Call the cops! Secret NYPD cell flushed out by 911 anti-terror call

Russia Today


“Really? In New Brunswick?” asks a baffled 911 operator as an alarmed caller reports an empty flat strewn with photos of terrorists and Muslim books. But when the FBI dash to the scene, they find not a terrorist cell but a New York police hideout.

­Nothing promised such a major embarrassment for the New York Police Department on a June day. Then the 911 telephone line of the New Brunswick Police rang. An alarmed resident of the New Jersey town was saying he had come across something very suspicious.

"What's suspicious?" asked the 911 dispatcher.

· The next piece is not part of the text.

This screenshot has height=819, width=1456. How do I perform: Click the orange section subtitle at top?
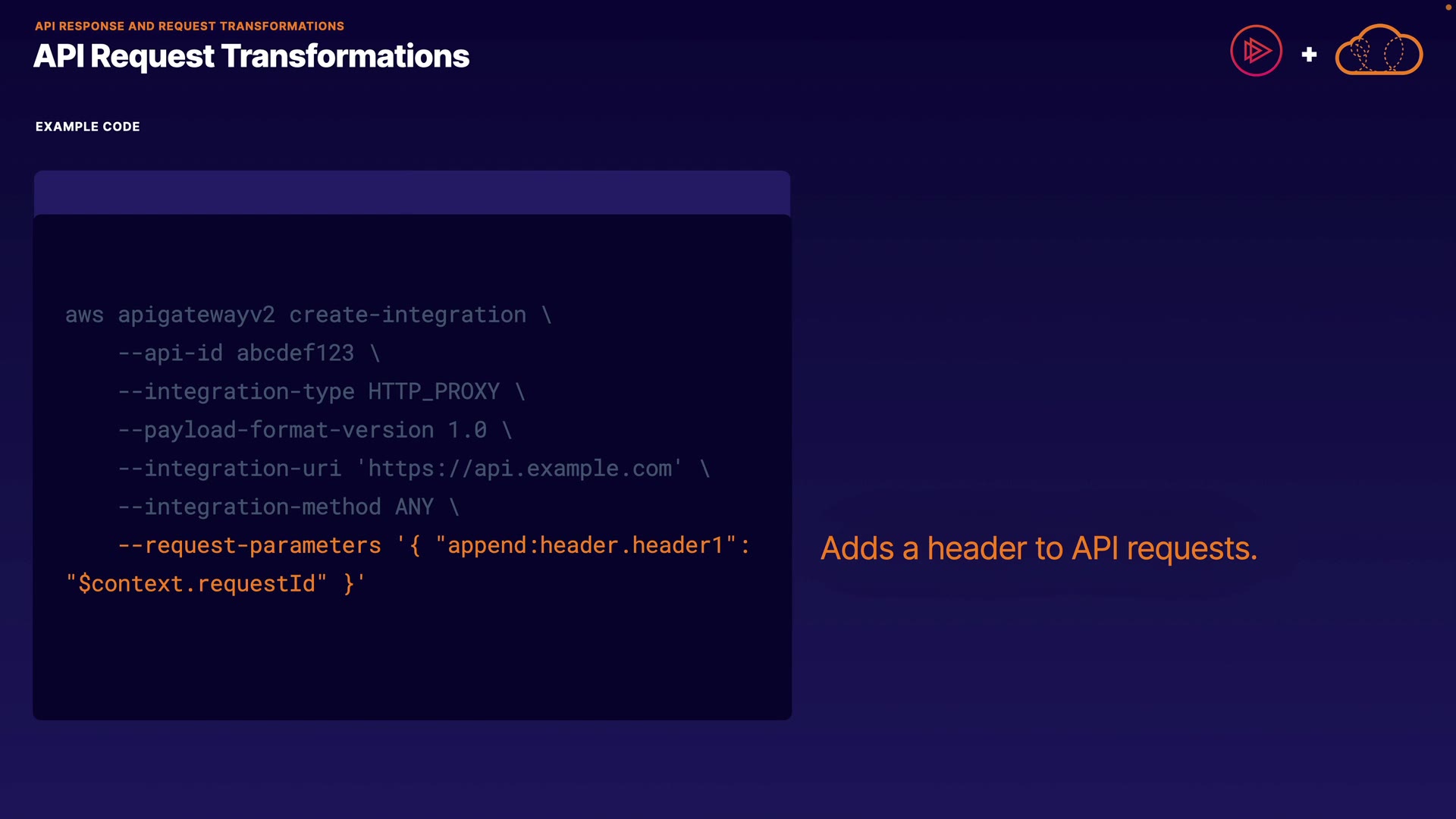190,26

"It’s suspicious in the sense that the apartment has no furniture except two beds, has no clothing, has New York City Police Department radios," replied a building superintendent of an apartment complex just off the Rutgers University campus.

"Really?"

"There's computer hardware, software, you know, just lying around,” continued the caller. “There's pictures of terrorists. There's pictures of our neighboring building that they have."

"In New Brunswick?" the dispatcher asked – still seemingly unconvinced.
Though the two were talking back in 2009, the tape of the call has only this week been obtained from the New Brunswick Police Department, following a court action by the Associated Press.

The caller, Salil Sheth, had just been doing his job, conducting a routine inspection and had come across a flat which almost screamed 9/11. Rushing to the scene, the FBI found a small apartment with no furniture or clothes, but with two computers, dozens of black plastic boxes and piles of Muslim literature on the solitary table.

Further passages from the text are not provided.